Extracted records:

<<<<

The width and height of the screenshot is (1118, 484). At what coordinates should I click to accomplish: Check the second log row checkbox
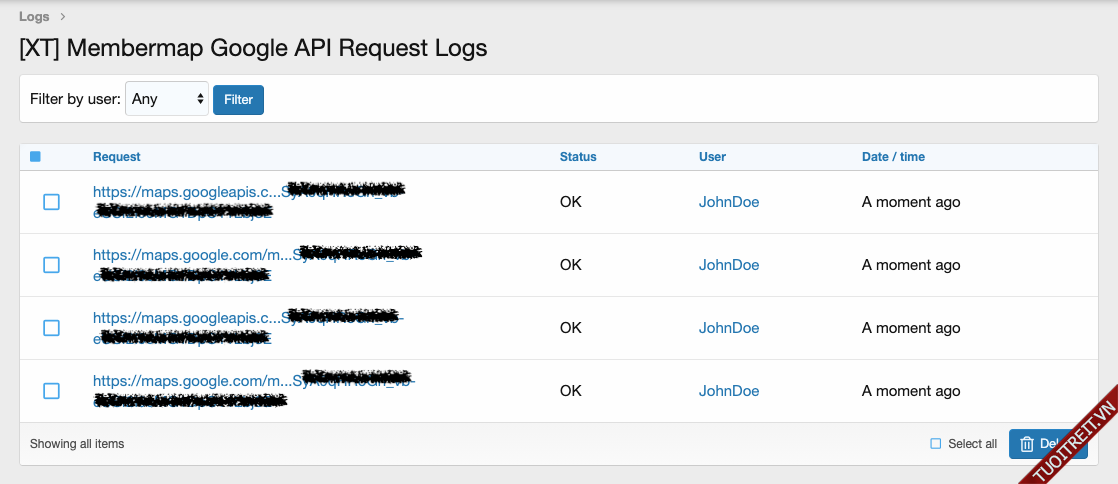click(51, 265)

>>>>
<<<<

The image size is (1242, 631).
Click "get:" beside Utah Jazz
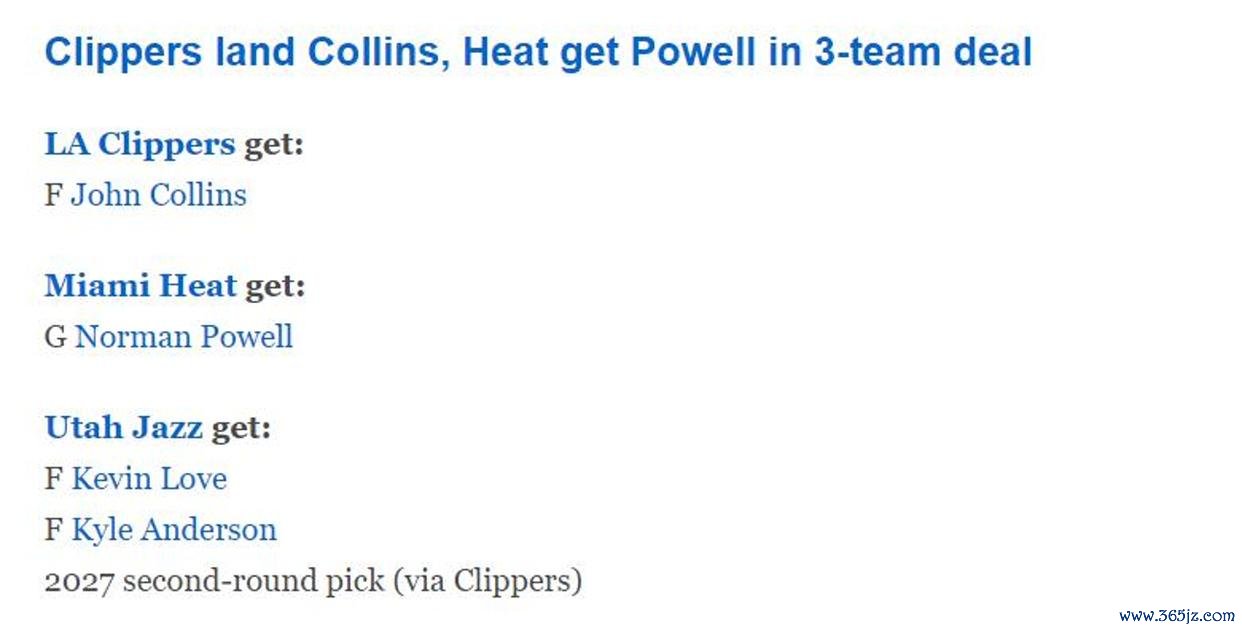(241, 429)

>>>>

What you will do:
Duplicate the listing from the line containing "The width and" through the line containing "click(51, 265)", omitting the pictures.

Exercise answer:
The width and height of the screenshot is (1118, 484). At what coordinates should I click to accomplish: Check the second log row checkbox
click(51, 265)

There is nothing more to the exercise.